### [EXERCISE]
Can you express everything from the line containing "Locate an element on the screen. This" down to the end of the items as a Markdown table with the columns Row and Line? Leave out blank lines and pictures.

Pixel coordinate grounding items:
┌──

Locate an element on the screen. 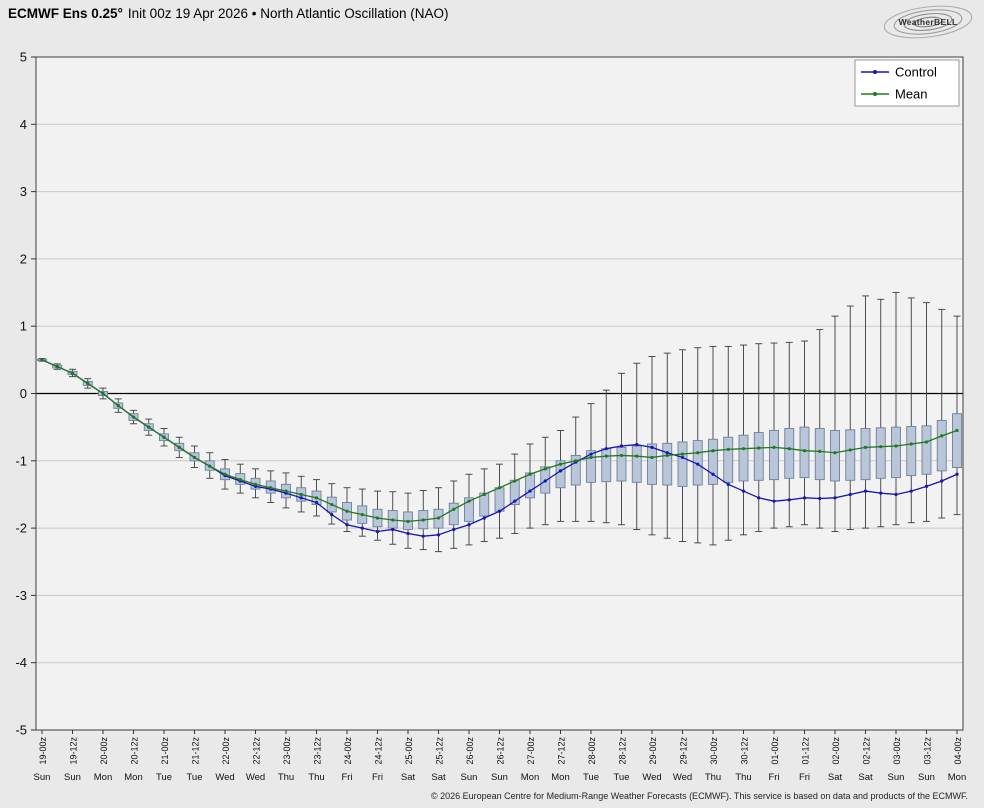 The width and height of the screenshot is (984, 808). x-tick-time-label: 24-00z is located at coordinates (348, 751).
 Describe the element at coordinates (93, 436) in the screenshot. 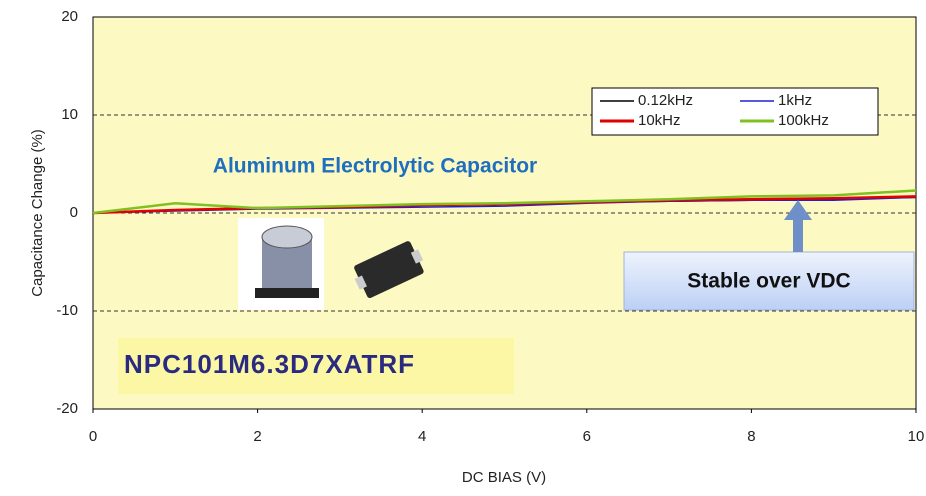

I see `x-tick-label: 0` at that location.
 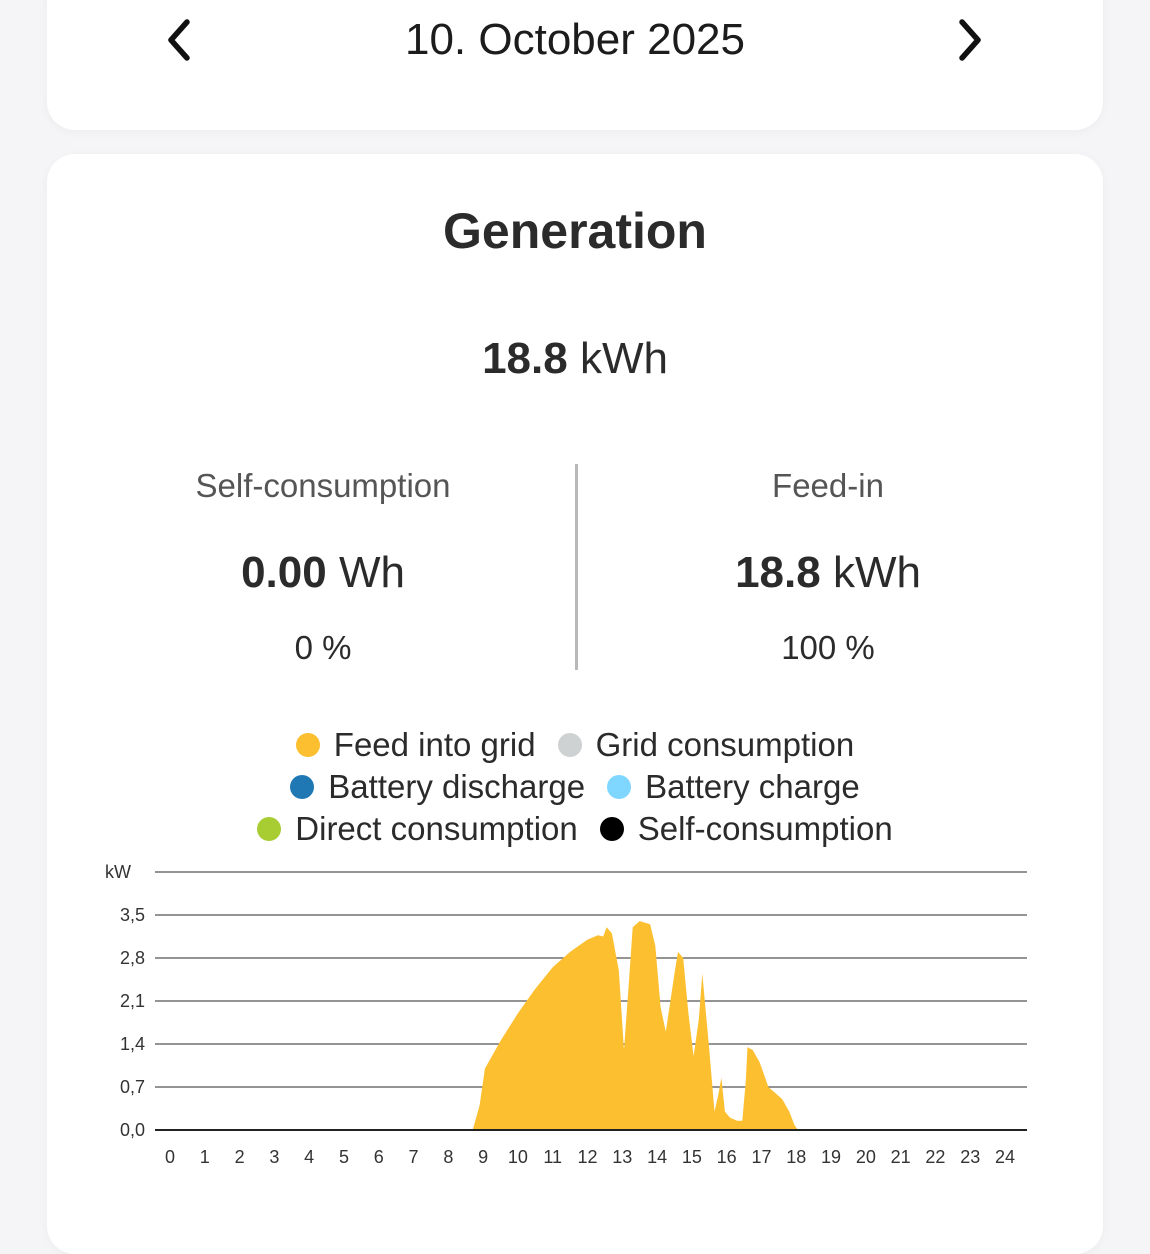 What do you see at coordinates (372, 572) in the screenshot?
I see `self-consumption-unit: Wh` at bounding box center [372, 572].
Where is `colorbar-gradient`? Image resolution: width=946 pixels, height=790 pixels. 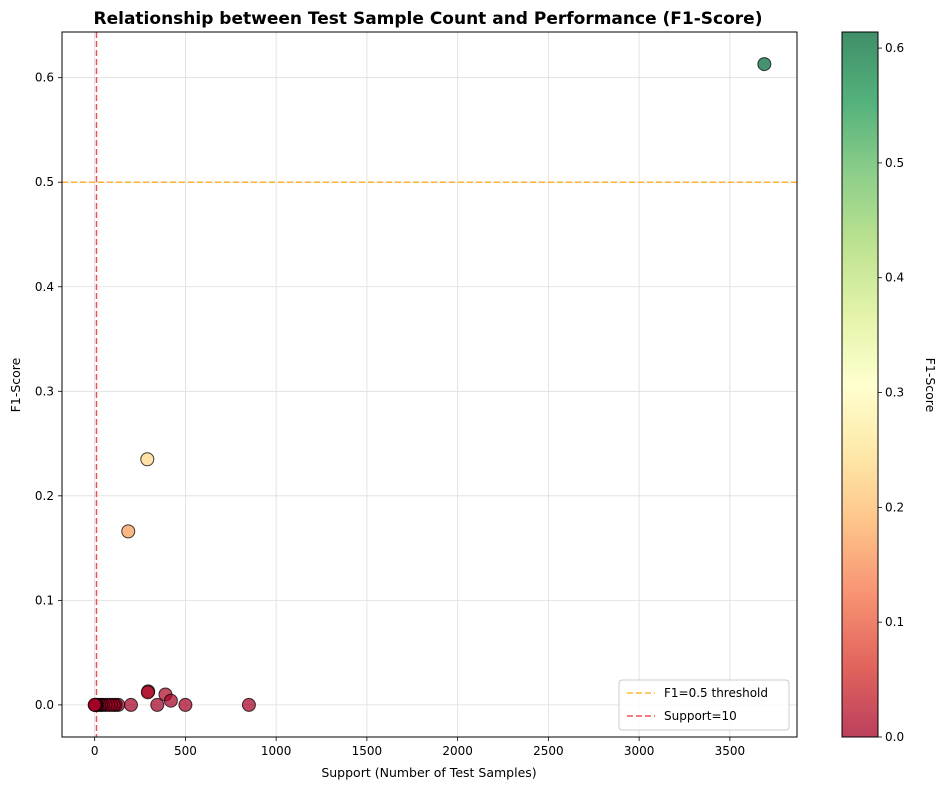
colorbar-gradient is located at coordinates (860, 384).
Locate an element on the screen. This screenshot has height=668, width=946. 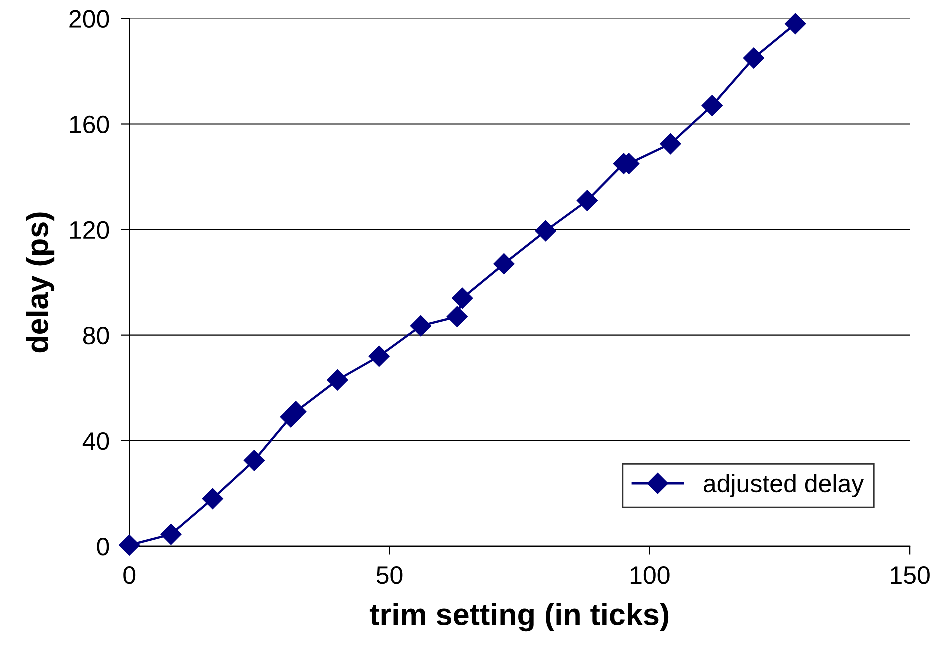
y-axis-title: delay (ps) is located at coordinates (40, 282).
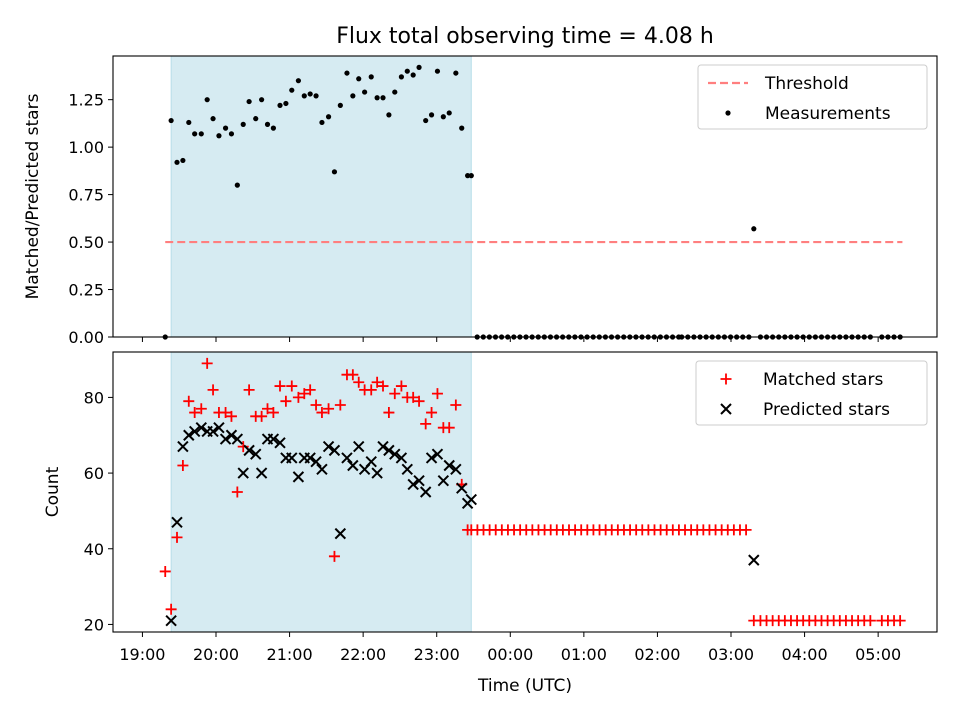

└──

### [REPLY TO THE EXERCISE]
| Row | Line |
|---|---|
| 1 | Locate an element on the screen. This screenshot has height=668, width=946.  |
| 2 | y-axis-title: delay (ps) is located at coordinates (40, 282). |